Collops sublimbatus was described as its own species by Schaeffer in 1912 from specimens collected near the top of Black Rock Mountain in Rabun County, Georgia. It is virtually the same as C. tricolor, except that the elytral margins and suture are always entirely rufous. Fall indicates that this "species" is a probable variety or color phase of C. tricolor, by the fact that some C. tricolor specimens have varying amounts of rufous on the margins and suture and thus "bridge the gap" between the two types. Accordingly, a 1987 study done between C. sublimbatus and C. georgianus in the southeast referred to sublimbatus as a type of the species C. tricolor. Nomina Insecta Nearctica (1996) lists C. sublimbatus as a synonym of C. tricolor.

== Similar species ==
C. vicarius is indistingishable from C. tricolor, except that the basal triangular joint of the male's antennae is not as broad, but is 1/2 longer than wide. However, Henry Fall, who described the species in 1912 from a specimen from Indiana, noted that more study is needed to distinguish these species.

C. nigriceps, found along the coastlines of the Atlantic and Gulf Coast, from Massachusetts to Alabama, is similar to C. tricolor, but is distinguished by a large dark spot on the rufous thorax, a longer thorax proportionally, and the thighs sometimes being rufous. However, the spot is often absent in the floridanus variety, and thus, it is more reliably separated by the male's third antennal joint.

C. parvus is superficially similar in color but smaller (3mm) and narrower towards the front since the thorax is half as wide as the elytra. The antennae and legs are also different; it has black thighs and rufous tibiae and tarsi. Moreover, it inhabits parts of the Southwestern United States.

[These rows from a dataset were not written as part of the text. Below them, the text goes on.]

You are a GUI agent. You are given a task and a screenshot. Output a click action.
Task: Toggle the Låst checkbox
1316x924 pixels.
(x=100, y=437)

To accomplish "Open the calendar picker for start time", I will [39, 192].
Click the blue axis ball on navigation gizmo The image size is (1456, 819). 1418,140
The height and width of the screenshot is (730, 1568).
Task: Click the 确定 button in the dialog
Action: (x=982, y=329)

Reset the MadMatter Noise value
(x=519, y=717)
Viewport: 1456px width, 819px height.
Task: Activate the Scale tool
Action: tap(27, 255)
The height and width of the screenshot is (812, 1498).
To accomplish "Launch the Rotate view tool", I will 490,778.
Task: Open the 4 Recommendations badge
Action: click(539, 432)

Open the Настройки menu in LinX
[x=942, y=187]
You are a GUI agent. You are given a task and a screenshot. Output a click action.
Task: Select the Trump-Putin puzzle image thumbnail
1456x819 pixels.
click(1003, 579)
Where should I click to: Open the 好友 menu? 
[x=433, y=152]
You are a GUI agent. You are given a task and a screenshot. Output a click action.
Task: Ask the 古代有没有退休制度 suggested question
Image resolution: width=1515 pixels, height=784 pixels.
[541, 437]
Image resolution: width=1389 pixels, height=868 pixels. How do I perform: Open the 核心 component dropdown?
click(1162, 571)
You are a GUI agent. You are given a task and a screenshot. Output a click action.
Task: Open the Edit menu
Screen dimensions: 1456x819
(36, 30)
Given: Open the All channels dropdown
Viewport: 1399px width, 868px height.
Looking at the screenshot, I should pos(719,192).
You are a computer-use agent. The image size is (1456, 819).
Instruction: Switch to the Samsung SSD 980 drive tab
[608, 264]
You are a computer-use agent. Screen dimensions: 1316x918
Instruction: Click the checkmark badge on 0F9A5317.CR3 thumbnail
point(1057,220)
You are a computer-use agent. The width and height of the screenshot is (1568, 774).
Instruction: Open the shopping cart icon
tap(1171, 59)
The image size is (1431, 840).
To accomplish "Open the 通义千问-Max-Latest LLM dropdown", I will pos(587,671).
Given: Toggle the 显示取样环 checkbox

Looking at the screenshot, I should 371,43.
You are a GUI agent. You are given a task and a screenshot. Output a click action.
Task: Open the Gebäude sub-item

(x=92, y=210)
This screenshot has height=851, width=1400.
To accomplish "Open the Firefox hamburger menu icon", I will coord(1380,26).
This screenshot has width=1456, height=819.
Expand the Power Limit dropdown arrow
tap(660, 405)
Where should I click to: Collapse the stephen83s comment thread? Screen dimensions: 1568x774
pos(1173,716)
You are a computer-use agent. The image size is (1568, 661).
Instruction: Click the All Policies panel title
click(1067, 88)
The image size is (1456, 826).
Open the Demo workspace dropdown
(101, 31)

C. georgianus can be confused with C. sublimbatus type, but the head and prothorax of the latter are shiny and hardly punctuate, and the head, legs, and undersides are black. The antennae between these species are almost indistinguishably the same.

== Distribution ==
Locally common from Quebec to Virginia becoming scarcer to the west of this region. The range of the C. sublimbatus type includes Alabama, North and South Carolina, and the Appalachian Mountains in Georgia, with C. georgianus occupying outcrops in the north central part of Georgia.